» **Required work**: All entries are to be transcribed verbatim, but images are not carried over.

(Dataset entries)
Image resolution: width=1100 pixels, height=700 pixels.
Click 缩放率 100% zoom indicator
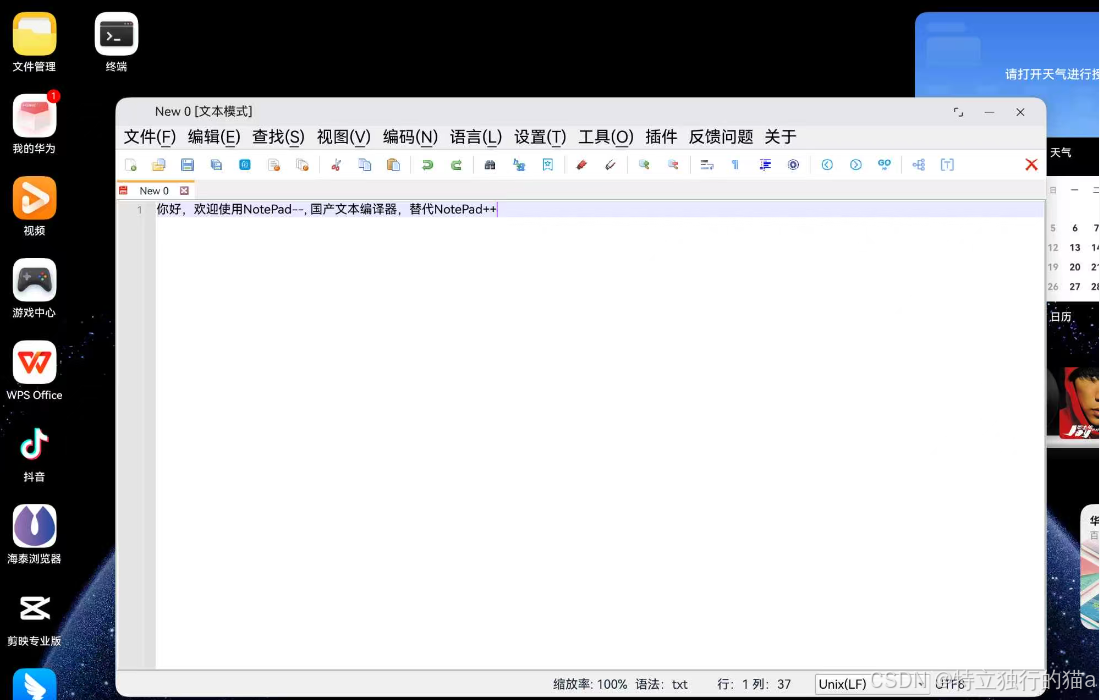tap(588, 684)
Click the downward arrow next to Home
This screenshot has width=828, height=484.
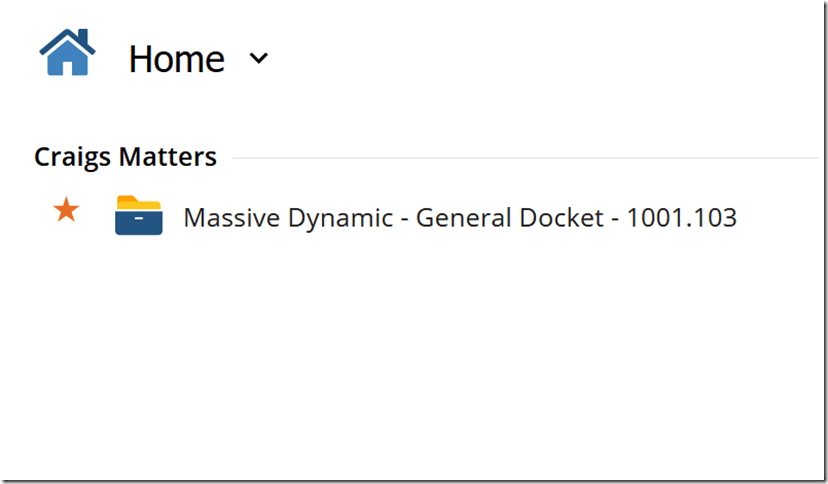point(259,58)
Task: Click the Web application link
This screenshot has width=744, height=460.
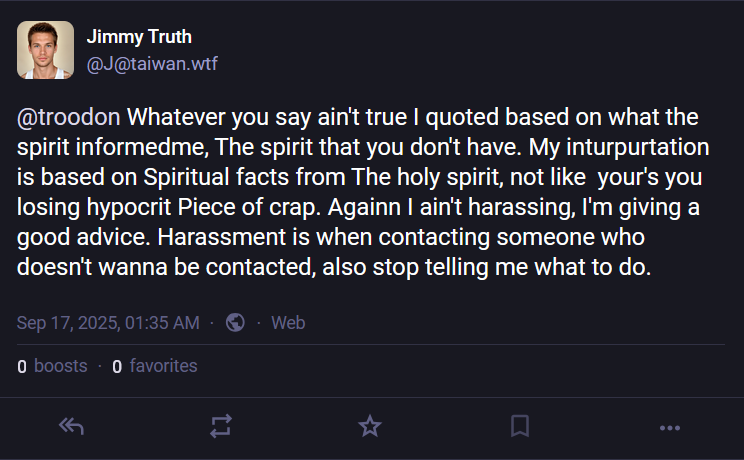Action: tap(288, 322)
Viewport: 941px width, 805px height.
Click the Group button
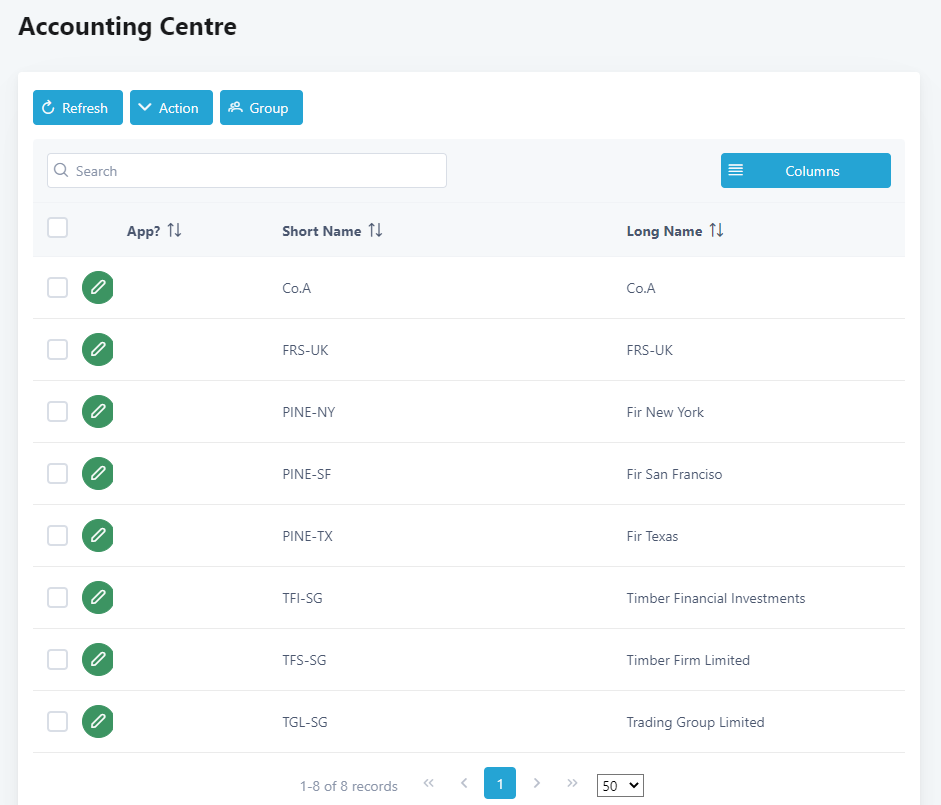[x=261, y=108]
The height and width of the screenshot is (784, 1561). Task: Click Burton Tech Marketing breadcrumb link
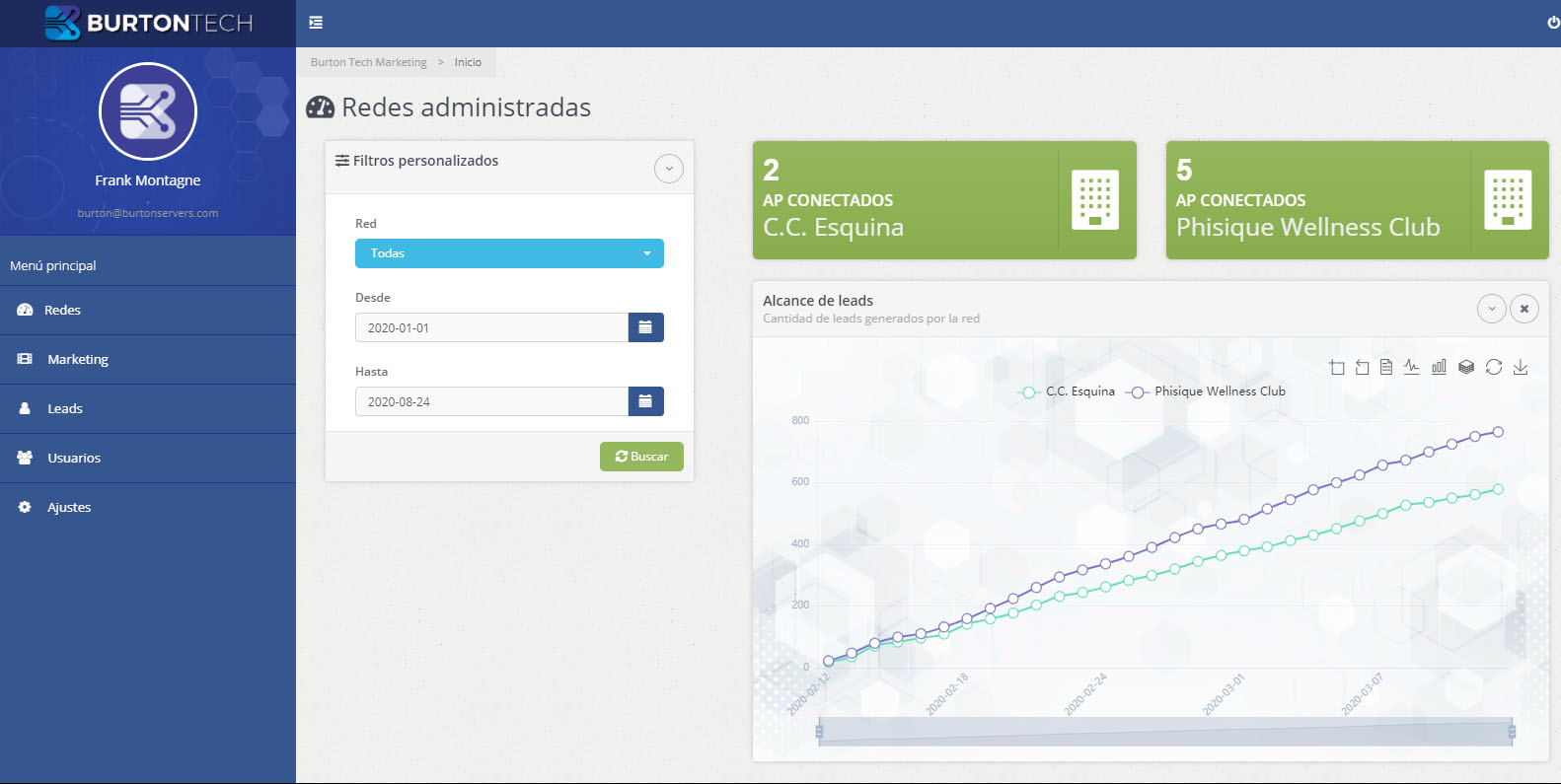coord(369,62)
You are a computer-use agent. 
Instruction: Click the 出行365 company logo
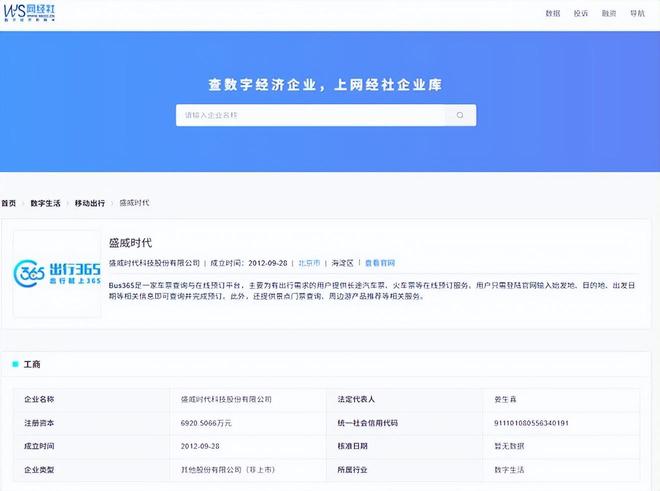click(58, 274)
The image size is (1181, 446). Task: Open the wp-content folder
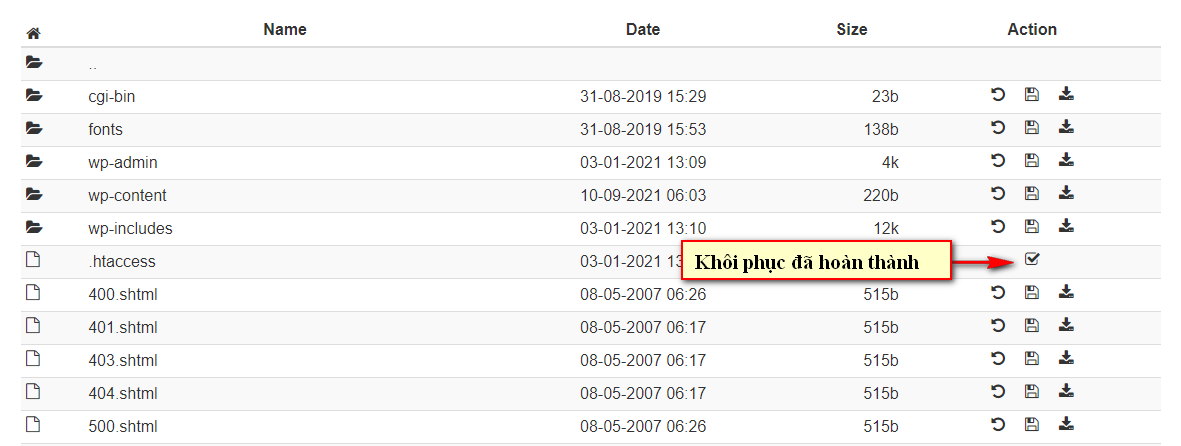(127, 195)
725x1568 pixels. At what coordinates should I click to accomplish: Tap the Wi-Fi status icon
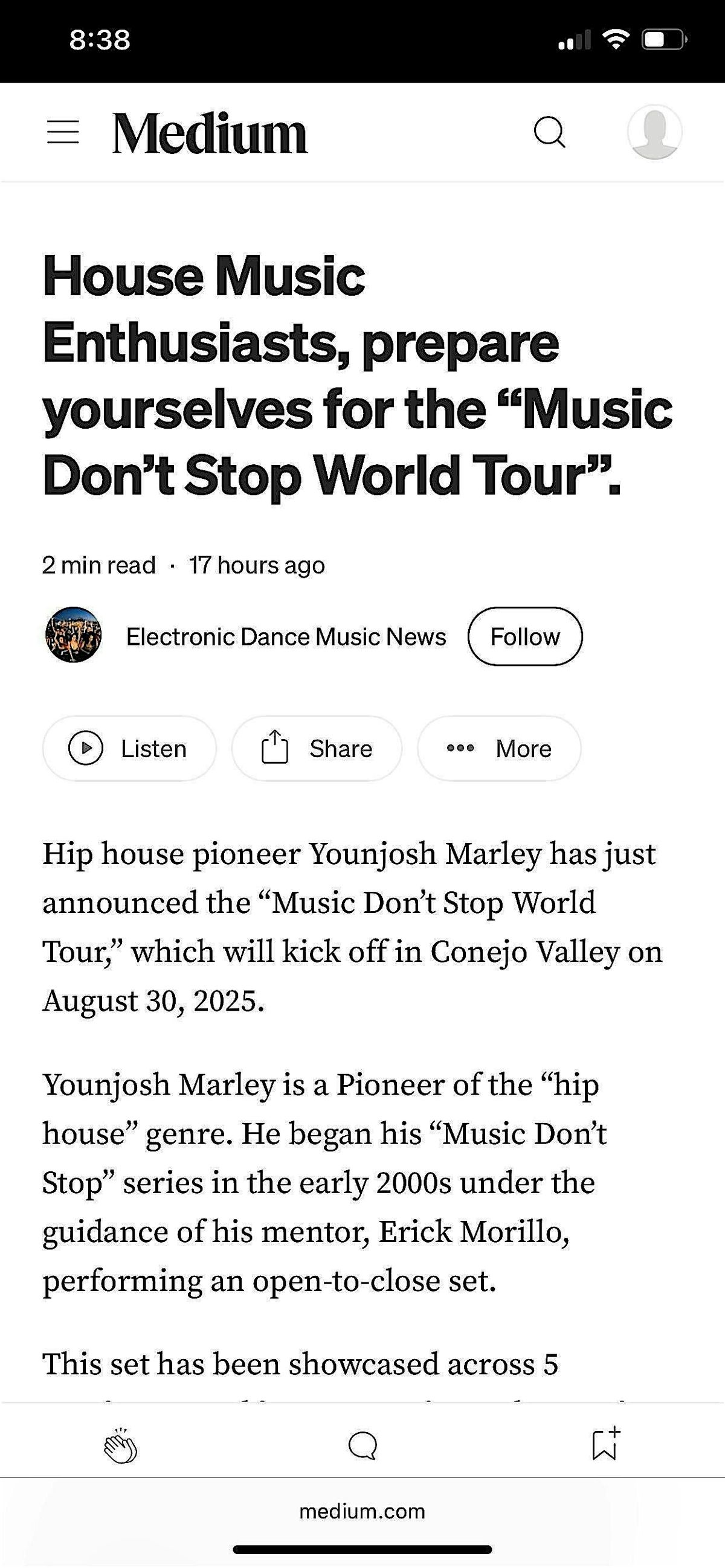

» **Task result**:
Image resolution: width=1100 pixels, height=700 pixels.
Click 缩放率 100% zoom indicator
tap(588, 684)
Click the downward arrow next to Home
This screenshot has width=828, height=484.
point(259,58)
Task: Click the Web application link
This screenshot has width=744, height=460.
Action: tap(288, 322)
Viewport: 941px width, 805px height.
Click the Group button
[x=261, y=108]
The height and width of the screenshot is (784, 1561). Task: Click Burton Tech Marketing breadcrumb link
coord(369,62)
You are a computer-use agent. 
Instruction: Click the 出行365 company logo
click(58, 274)
The image size is (1181, 446). Task: Open the wp-content folder
(127, 195)
725x1568 pixels. At what coordinates should I click to accomplish: Tap the Wi-Fi status icon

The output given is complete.